WORK ORDER>
Give back every entry below, exactly as written.

Saved entries:

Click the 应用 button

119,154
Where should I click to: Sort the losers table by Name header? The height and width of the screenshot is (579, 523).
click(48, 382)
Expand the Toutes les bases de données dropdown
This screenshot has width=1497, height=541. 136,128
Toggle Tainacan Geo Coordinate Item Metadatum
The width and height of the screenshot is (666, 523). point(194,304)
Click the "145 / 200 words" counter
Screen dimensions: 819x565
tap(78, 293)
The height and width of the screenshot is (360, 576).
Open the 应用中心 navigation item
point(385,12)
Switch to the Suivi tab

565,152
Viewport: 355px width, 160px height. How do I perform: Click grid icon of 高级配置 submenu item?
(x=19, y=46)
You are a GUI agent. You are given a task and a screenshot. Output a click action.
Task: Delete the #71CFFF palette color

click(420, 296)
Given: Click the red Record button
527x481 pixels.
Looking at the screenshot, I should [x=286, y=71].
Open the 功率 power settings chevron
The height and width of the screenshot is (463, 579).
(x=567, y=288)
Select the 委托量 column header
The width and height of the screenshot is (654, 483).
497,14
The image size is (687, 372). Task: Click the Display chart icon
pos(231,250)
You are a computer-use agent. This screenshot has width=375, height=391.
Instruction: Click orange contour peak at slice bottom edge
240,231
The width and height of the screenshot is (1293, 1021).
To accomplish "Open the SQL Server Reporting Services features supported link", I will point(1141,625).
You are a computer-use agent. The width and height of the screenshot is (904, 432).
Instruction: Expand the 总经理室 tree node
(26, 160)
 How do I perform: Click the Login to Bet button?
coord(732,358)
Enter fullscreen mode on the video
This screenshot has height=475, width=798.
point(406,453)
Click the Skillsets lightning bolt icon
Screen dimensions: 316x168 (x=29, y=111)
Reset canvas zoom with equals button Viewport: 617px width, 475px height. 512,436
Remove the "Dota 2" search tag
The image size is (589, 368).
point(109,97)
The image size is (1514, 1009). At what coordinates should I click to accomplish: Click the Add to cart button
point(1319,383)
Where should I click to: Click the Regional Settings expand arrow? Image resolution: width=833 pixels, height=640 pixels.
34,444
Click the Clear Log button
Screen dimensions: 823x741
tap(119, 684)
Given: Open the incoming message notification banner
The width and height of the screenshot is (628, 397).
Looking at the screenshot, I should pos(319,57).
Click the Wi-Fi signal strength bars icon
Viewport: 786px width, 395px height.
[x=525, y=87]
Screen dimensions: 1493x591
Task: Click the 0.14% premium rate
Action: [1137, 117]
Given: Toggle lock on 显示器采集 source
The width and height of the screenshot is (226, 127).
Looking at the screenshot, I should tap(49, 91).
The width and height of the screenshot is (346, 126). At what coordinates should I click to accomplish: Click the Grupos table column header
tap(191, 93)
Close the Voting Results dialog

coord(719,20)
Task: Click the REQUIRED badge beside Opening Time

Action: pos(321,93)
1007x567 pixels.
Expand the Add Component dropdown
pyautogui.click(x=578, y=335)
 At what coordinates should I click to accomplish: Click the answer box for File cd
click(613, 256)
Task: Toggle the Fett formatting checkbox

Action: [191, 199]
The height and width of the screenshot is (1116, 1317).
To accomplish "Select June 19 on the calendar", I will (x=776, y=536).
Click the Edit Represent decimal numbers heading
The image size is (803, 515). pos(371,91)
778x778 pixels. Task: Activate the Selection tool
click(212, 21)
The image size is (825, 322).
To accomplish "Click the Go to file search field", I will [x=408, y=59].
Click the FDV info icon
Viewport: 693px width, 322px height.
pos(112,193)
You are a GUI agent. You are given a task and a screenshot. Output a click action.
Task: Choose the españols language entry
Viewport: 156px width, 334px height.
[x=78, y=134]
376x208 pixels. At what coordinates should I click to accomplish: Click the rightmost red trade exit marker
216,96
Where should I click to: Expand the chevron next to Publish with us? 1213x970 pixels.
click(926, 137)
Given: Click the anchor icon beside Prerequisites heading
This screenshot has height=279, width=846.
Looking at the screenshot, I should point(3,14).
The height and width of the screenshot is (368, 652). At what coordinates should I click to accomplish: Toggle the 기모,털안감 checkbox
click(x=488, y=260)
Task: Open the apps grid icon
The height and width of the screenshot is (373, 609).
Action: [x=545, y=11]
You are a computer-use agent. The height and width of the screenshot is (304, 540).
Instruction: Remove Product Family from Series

ANSWER TO THIS TASK>
Click the 应用 button

119,154
Where should I click to: Sort the losers table by Name header? The height and width of the screenshot is (579, 523).
click(48, 382)
Expand the Toutes les bases de données dropdown
This screenshot has width=1497, height=541. 136,128
Toggle Tainacan Geo Coordinate Item Metadatum
The width and height of the screenshot is (666, 523). point(194,304)
Click the "145 / 200 words" counter
Screen dimensions: 819x565
tap(78, 293)
The height and width of the screenshot is (360, 576).
Open the 应用中心 navigation item
point(385,12)
Switch to the Suivi tab

565,152
Viewport: 355px width, 160px height. How do I perform: Click grid icon of 高级配置 submenu item?
(x=19, y=46)
You are a GUI agent. You are given a task and a screenshot. Output a click action.
Task: Delete the #71CFFF palette color

click(420, 296)
Given: Click the red Record button
527x481 pixels.
Looking at the screenshot, I should [x=286, y=71].
Open the 功率 power settings chevron
The height and width of the screenshot is (463, 579).
(x=567, y=288)
Select the 委托量 column header
The width and height of the screenshot is (654, 483).
497,14
The image size is (687, 372). Task: Click the Display chart icon
pos(231,250)
You are a computer-use agent. This screenshot has width=375, height=391.
Instruction: Click orange contour peak at slice bottom edge
240,231
The width and height of the screenshot is (1293, 1021).
To accomplish "Open the SQL Server Reporting Services features supported link", I will point(1141,625).
You are a computer-use agent. The width and height of the screenshot is (904, 432).
Instruction: Expand the 总经理室 tree node
(26, 160)
 How do I perform: Click the Login to Bet button?
coord(732,358)
Enter fullscreen mode on the video
This screenshot has height=475, width=798.
point(406,453)
Click the Skillsets lightning bolt icon
Screen dimensions: 316x168 (x=29, y=111)
Reset canvas zoom with equals button Viewport: 617px width, 475px height. 512,436
Remove the "Dota 2" search tag
The image size is (589, 368).
point(109,97)
The image size is (1514, 1009). At what coordinates should I click to accomplish: Click the Add to cart button
point(1319,383)
Where should I click to: Click the Regional Settings expand arrow? Image resolution: width=833 pixels, height=640 pixels.
34,444
Click the Clear Log button
Screen dimensions: 823x741
tap(119, 684)
Given: Open the incoming message notification banner
The width and height of the screenshot is (628, 397).
Looking at the screenshot, I should pos(319,57).
Click the Wi-Fi signal strength bars icon
Viewport: 786px width, 395px height.
[x=525, y=87]
Screen dimensions: 1493x591
Task: Click the 0.14% premium rate
Action: [1137, 117]
Given: Toggle lock on 显示器采集 source
The width and height of the screenshot is (226, 127).
Looking at the screenshot, I should tap(49, 91).
The width and height of the screenshot is (346, 126). At what coordinates should I click to accomplish: Click the Grupos table column header
tap(191, 93)
Close the Voting Results dialog

coord(719,20)
Task: Click the REQUIRED badge beside Opening Time

Action: pos(321,93)
1007x567 pixels.
Expand the Add Component dropdown
pyautogui.click(x=578, y=335)
 At what coordinates should I click to accomplish: Click the answer box for File cd
click(613, 256)
Task: Toggle the Fett formatting checkbox

Action: [191, 199]
The height and width of the screenshot is (1116, 1317).
To accomplish "Select June 19 on the calendar", I will (x=776, y=536).
Click the Edit Represent decimal numbers heading
The image size is (803, 515). pos(371,91)
778x778 pixels. Task: Activate the Selection tool
click(212, 21)
The image size is (825, 322).
To accomplish "Click the Go to file search field", I will [x=408, y=59].
Click the FDV info icon
Viewport: 693px width, 322px height.
pos(112,193)
You are a GUI agent. You are given a task and a screenshot. Output a click action.
Task: Choose the españols language entry
Viewport: 156px width, 334px height.
[x=78, y=134]
376x208 pixels. At what coordinates should I click to accomplish: Click the rightmost red trade exit marker
216,96
Where should I click to: Expand the chevron next to Publish with us? 1213x970 pixels.
click(926, 137)
Given: Click the anchor icon beside Prerequisites heading
This screenshot has height=279, width=846.
Looking at the screenshot, I should point(3,14).
The height and width of the screenshot is (368, 652). At what coordinates should I click to accomplish: Toggle the 기모,털안감 checkbox
click(x=488, y=260)
Task: Open the apps grid icon
The height and width of the screenshot is (373, 609).
Action: [x=545, y=11]
You are a computer-use agent. The height and width of the screenshot is (304, 540).
Instruction: Remove Product Family from Series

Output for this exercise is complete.